Dataset taken from kaggle: (https://www.kaggle.com/c/titanic)
Goal: It is your job to predict if a passenger survived the sinking of the Titanic or not.
For each PassengerId in the test set, you must predict a 0 or 1 value for the Survived variable.
Metric: Your score is the percentage of passengers you correctly predict. This is known simply as “accuracy”.
Variables:
2 datasets are provided: train and test. Test is without the “survived” information. We will start by doing an EDA on the train dataset.
test <- read.csv("C:/Users/Ndee/Downloads/all/test.csv", stringsAsFactors=FALSE)
train <- read.csv("C:/Users/Ndee/Downloads/all/train.csv", stringsAsFactors=FALSE)
summary(train)
## PassengerId Survived Pclass Name
## Min. : 1.0 Min. :0.0000 Min. :1.000 Length:891
## 1st Qu.:223.5 1st Qu.:0.0000 1st Qu.:2.000 Class :character
## Median :446.0 Median :0.0000 Median :3.000 Mode :character
## Mean :446.0 Mean :0.3838 Mean :2.309
## 3rd Qu.:668.5 3rd Qu.:1.0000 3rd Qu.:3.000
## Max. :891.0 Max. :1.0000 Max. :3.000
##
## Sex Age SibSp Parch
## Length:891 Min. : 0.42 Min. :0.000 Min. :0.0000
## Class :character 1st Qu.:20.12 1st Qu.:0.000 1st Qu.:0.0000
## Mode :character Median :28.00 Median :0.000 Median :0.0000
## Mean :29.70 Mean :0.523 Mean :0.3816
## 3rd Qu.:38.00 3rd Qu.:1.000 3rd Qu.:0.0000
## Max. :80.00 Max. :8.000 Max. :6.0000
## NA's :177
## Ticket Fare Cabin Embarked
## Length:891 Min. : 0.00 Length:891 Length:891
## Class :character 1st Qu.: 7.91 Class :character Class :character
## Mode :character Median : 14.45 Mode :character Mode :character
## Mean : 32.20
## 3rd Qu.: 31.00
## Max. :512.33
##
eda_train <- na.omit(train) # remove the NA for the EDA
# chart
hist(eda_train$Age)
hist(eda_train$Fare)
table(eda_train$Survived, eda_train$Sex) # female had a better probablity to survived
##
## female male
## 0 64 360
## 1 197 93
table(eda_train$Survived, eda_train$Embarked) # interestingly people from Cherbourg survived above 50%
##
## C Q S
## 0 0 51 20 353
## 1 2 79 8 201
boxplot(Fare~Embarked,data=eda_train, main="Ticket fare and Port of embarkment",
xlab="Port of Embarkation", ylab="Passenger fare")
# People who embarked
table(eda_train$Pclass, eda_train$Embarked)
##
## C Q S
## 1 2 74 2 108
## 2 0 15 2 156
## 3 0 41 24 290
# There is a higher ratio of class 1 among passengers, around 57%
pairs(eda_train[, c(2,3,6,7,8,10)])
boxplot(Age~Pclass,data=eda_train, main="Age per Ticket Class",
xlab="Ticket Class", ylab="Age")
hist(eda_train$SibSp)
hist(eda_train$Parch)
rm(eda_train)
~ 20% of Age variable is missing:
We will fill the NA information with the median age of individuals from the same categories. We will check the name and use the median of other Ms. / Ms / Mr etc…
drop Name column
# variable class change
#train$Survived <- as.numeric(train$Survived)

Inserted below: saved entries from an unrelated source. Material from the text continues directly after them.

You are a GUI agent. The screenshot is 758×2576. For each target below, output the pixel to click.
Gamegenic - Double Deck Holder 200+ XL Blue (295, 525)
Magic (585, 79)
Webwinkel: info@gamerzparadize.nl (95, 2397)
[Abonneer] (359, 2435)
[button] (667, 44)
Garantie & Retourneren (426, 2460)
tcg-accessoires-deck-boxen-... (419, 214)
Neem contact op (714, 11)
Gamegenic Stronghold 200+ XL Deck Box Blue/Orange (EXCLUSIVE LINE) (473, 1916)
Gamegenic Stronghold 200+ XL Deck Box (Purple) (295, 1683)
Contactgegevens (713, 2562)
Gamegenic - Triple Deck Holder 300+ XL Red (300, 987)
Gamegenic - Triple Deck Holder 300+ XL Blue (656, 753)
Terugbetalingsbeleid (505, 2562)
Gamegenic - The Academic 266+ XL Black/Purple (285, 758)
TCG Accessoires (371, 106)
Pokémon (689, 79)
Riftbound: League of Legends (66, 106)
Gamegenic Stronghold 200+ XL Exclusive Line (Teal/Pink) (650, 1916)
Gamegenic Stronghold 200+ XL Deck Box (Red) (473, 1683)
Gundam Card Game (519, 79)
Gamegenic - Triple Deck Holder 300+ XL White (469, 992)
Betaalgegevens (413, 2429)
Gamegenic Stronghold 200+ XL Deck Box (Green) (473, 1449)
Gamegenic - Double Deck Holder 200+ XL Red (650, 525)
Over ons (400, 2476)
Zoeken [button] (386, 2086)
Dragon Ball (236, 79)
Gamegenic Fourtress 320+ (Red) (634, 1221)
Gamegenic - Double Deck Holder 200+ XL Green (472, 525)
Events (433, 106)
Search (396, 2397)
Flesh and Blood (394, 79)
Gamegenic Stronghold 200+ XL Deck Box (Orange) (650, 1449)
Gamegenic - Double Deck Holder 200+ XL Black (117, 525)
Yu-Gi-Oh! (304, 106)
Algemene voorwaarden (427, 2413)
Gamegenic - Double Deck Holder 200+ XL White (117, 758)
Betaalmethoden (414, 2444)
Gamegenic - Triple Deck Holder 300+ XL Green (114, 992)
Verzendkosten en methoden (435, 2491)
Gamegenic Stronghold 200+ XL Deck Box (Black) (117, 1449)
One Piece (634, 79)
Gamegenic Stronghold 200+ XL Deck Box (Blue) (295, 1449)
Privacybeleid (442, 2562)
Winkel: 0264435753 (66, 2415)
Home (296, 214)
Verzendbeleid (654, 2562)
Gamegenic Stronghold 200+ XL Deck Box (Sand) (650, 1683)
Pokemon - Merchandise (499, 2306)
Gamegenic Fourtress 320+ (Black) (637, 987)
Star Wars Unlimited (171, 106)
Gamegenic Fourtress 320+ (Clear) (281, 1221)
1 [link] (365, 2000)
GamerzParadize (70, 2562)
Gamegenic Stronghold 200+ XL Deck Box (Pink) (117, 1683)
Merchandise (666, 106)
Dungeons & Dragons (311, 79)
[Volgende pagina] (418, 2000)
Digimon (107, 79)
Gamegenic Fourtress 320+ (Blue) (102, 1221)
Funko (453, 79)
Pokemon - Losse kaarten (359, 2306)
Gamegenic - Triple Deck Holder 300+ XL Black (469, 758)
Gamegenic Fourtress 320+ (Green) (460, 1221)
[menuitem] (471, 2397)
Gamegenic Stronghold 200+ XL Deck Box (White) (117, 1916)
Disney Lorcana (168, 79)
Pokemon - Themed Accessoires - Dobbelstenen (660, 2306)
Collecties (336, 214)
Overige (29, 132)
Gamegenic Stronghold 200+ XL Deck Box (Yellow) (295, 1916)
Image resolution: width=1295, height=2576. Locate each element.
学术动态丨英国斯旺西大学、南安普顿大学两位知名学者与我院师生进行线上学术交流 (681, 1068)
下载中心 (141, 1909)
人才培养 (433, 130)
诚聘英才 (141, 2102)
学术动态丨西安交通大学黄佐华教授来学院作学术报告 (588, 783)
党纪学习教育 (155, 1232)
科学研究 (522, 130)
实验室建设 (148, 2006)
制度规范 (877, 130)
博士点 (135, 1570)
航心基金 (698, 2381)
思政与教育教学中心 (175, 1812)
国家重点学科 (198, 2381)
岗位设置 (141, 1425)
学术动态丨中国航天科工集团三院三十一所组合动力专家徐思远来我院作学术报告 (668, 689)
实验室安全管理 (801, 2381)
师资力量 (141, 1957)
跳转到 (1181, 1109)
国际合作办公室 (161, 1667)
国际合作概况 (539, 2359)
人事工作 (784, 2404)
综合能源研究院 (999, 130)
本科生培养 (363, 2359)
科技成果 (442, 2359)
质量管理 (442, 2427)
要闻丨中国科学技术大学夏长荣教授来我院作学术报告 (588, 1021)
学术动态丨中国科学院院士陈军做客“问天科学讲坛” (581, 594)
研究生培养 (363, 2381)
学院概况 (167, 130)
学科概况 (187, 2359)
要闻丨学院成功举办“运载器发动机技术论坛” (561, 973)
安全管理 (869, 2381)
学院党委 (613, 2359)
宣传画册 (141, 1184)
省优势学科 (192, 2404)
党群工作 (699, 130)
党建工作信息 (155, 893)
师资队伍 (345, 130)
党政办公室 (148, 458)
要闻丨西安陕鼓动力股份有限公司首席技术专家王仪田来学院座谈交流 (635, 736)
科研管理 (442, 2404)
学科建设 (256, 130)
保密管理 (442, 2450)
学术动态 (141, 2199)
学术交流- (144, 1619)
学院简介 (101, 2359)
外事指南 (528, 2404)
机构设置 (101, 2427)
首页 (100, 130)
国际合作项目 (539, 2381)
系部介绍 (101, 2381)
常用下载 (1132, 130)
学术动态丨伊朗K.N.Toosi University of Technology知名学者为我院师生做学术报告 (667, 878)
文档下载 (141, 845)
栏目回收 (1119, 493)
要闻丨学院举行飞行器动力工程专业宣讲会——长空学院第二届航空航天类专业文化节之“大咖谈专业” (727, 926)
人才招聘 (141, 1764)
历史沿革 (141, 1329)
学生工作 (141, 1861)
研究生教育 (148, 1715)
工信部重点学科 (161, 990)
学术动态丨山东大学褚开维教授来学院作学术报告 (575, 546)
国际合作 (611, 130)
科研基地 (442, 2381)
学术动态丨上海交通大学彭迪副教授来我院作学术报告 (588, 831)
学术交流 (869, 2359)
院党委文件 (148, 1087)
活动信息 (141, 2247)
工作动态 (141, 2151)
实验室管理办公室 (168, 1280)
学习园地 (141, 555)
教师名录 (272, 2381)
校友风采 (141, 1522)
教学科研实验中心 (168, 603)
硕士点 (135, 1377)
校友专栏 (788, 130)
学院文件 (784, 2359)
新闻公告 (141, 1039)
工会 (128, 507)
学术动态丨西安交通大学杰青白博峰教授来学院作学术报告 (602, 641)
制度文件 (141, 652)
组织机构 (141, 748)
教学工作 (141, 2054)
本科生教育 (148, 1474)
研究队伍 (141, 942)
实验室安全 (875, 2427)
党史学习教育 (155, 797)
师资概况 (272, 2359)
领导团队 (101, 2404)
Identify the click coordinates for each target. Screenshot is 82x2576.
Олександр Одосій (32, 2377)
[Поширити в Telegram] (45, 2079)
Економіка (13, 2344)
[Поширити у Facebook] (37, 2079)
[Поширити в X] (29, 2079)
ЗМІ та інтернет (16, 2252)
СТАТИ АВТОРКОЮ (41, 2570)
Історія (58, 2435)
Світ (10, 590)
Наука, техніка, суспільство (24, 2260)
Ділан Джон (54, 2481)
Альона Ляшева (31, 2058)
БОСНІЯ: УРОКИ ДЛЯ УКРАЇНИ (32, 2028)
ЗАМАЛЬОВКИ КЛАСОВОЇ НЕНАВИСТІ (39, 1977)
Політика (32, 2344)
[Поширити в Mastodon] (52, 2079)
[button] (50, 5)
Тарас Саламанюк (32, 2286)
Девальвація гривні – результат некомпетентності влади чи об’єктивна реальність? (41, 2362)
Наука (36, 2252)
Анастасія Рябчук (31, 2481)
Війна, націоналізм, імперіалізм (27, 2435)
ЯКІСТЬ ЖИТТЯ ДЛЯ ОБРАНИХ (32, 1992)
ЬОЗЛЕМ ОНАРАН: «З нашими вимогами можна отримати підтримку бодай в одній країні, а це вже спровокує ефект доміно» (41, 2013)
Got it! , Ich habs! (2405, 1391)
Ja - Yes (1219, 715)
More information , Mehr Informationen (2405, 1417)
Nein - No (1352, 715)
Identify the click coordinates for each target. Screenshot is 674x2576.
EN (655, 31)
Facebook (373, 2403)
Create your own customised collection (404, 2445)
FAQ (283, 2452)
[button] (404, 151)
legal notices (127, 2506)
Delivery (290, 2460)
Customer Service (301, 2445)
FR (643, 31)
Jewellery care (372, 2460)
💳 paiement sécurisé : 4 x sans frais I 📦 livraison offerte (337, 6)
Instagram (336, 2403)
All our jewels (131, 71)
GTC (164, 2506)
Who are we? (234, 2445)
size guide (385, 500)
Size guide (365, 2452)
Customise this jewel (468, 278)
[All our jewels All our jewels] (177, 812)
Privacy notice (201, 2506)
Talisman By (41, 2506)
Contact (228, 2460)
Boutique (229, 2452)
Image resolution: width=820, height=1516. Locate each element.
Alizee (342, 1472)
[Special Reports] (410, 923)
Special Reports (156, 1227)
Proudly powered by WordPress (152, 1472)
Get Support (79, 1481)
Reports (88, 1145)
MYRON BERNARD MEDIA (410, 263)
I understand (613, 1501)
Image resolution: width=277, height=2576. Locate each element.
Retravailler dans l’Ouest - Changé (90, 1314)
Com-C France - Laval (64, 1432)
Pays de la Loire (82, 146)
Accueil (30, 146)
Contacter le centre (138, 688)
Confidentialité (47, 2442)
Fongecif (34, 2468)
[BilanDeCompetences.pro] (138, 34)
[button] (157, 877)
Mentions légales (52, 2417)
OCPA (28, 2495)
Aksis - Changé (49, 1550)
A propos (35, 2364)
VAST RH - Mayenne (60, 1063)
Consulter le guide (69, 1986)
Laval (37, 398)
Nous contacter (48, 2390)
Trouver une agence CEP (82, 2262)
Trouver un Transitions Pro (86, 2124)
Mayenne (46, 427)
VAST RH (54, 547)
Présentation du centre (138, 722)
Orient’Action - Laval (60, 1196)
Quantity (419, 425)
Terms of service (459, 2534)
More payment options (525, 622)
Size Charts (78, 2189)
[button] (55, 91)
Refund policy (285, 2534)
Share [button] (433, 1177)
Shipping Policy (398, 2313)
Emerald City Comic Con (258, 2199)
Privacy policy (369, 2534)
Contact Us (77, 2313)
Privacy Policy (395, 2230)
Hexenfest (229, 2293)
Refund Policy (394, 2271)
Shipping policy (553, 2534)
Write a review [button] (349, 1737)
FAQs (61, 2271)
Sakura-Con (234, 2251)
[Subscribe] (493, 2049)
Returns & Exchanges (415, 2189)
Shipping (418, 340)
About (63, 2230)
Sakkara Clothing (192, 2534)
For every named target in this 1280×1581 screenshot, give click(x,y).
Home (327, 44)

train$Pclass <- as.character(train$Pclass)
# Dealing with NA
## column Embarked:
train$Embarked[train$Embarked == ""] <- "S"
## missing age
mr_match <- grepl("Mr.", x = train$Name, fixed = TRUE)
miss_match <- grepl("Miss.", x = train$Name, fixed = TRUE)
mrs_match <- grepl("Mrs.", x = train$Name, fixed = TRUE)
master_match <- grepl("Master", x = train$Name, fixed = TRUE)
rev_match <- grepl("Rev", x = train$Name, fixed = TRUE)
doc_match <- grepl("Dr.", x = train$Name, fixed = TRUE)
# 864 out of 891 (so 97%) had one of those titles
# We use median because the density show the Mr. age is right skewed
train$Age[mr_match == TRUE & is.na(train$Age)] <- median(na.omit(train$Age[mr_match == TRUE]))
train$Age[miss_match == TRUE & is.na(train$Age)] <- median(na.omit(train$Age[miss_match == TRUE]))
train$Age[mrs_match == TRUE & is.na(train$Age)] <- median(na.omit(train$Age[mrs_match == TRUE]))
train$Age[master_match == TRUE & is.na(train$Age)] <- median(na.omit(train$Age[master_match == TRUE]))
train$Age[rev_match == TRUE & is.na(train$Age)] <- median(na.omit(train$Age[rev_match == TRUE]))
train$Age[doc_match == TRUE & is.na(train$Age)] <- median(na.omit(train$Age[doc_match == TRUE]))
# transform discrete variables into new columns
# Embarked
train$EmbarkedS <- ifelse(train$Embarked == "S", train$EmbarkedS <- 1, train$EmbarkedS <- 0)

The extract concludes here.